# Question 9 Exercise 7.1

Solutions of Question 9 of Exercise 7.1 of Unit 07: Permutation, Combination and Probablity. This is unit of A Textbook of Mathematics for Grade XI is published by Khyber Pakhtunkhwa Textbook Board (KPTB or KPTBB) Peshawar, Pakistan.

Establish the formulas below by mathematical induction, $\dfrac{1}{3}+\dfrac{1}{9}+\dfrac{1}{27}+\ldots+\dfrac{1}{3^n}=\dfrac{1}{2}[1-\dfrac{1}{3^n}]$

1. For $n=1$ then $$\dfrac{1}{3}-\dfrac{1}{2}[1-\dfrac{1}{3}]-\dfrac{1}{2} \dfrac{2}{3}=\dfrac{1}{3}$$ Thus it is true for $n=1$.

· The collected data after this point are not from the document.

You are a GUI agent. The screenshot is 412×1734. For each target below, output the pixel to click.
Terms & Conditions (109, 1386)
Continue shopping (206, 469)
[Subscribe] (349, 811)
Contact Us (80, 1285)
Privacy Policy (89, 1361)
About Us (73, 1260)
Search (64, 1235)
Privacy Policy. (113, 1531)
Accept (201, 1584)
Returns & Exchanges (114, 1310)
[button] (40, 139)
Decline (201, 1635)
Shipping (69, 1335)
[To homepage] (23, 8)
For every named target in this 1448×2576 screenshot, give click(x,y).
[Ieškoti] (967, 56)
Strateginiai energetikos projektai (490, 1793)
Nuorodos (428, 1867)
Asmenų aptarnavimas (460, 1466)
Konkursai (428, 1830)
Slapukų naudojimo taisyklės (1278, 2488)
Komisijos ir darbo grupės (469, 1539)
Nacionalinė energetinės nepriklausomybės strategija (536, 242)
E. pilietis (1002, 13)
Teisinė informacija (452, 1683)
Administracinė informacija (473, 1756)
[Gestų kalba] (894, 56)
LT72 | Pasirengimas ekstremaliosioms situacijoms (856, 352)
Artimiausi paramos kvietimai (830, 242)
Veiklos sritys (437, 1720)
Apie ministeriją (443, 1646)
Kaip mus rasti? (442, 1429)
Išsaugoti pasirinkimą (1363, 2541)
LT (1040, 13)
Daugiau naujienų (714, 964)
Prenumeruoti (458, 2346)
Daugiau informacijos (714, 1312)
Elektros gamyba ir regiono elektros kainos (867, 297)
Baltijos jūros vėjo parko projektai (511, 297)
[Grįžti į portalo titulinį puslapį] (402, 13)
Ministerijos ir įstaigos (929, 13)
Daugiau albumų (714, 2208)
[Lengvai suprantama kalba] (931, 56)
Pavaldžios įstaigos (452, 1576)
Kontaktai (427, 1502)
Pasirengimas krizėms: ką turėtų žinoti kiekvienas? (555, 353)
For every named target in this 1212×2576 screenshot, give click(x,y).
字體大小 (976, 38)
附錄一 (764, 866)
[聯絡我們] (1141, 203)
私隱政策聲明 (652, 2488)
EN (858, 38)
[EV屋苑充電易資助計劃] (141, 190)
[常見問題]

2. Let it be true for $n=k$ then $$\dfrac{1}{3}+\dfrac{1}{9}+\dfrac{1}{27}+\ldots+\dfrac{1}{3^k}-\dfrac{1}{2}[1-\dfrac{1}{3^k}]$$ 3. For $n=k+1$, the $(k+1)^{t h}$ term of the series on left is $a_{k+1}=\frac{1}{3^{k+1}}$.

Adding this $a_{k+1}$ term to both sides of the induction hypothesis \begin{align}\dfrac{1}{3}+\dfrac{1}{9}+\dfrac{1}{27}+\ldots+\dfrac{1}{3^k}+\dfrac{1}{3^{k+1}} \\ & =\dfrac{1}{2}[1-\dfrac{1}{3^k}]+\dfrac{1}{3^{k+1}}\\ & =\dfrac{1}{2}-\dfrac{1}{2 \cdot 3^k}+\dfrac{1}{3 \cdot 3^k} \\ & =\dfrac{1}{2}+\dfrac{1}{3^k}(\dfrac{1}{3}-\dfrac{1}{2}) \\ & =\dfrac{1}{2}+\dfrac{1}{3^k} \dfrac{2-3}{2 \cdot 3} \\ & =\dfrac{1}{2} \dfrac{1}{2 \cdot 3 \cdot 3^k} \\ \Rightarrow \dfrac{1}{3}+\dfrac{1}{9}+\dfrac{1}{27}+\ldots+\dfrac{1}{3^k}+\dfrac{1}{3^{k+1}} & =\dfrac{1}{2}\left[1-\dfrac{1}{3^{k-1}}\right]\end{align} Which is the form taken by proposition when $n$ is replaced by $k+1$. hence it is true for $n=k+1$.

Thus by mathematical induction it is true for all $n \leq \mathbf{N}$.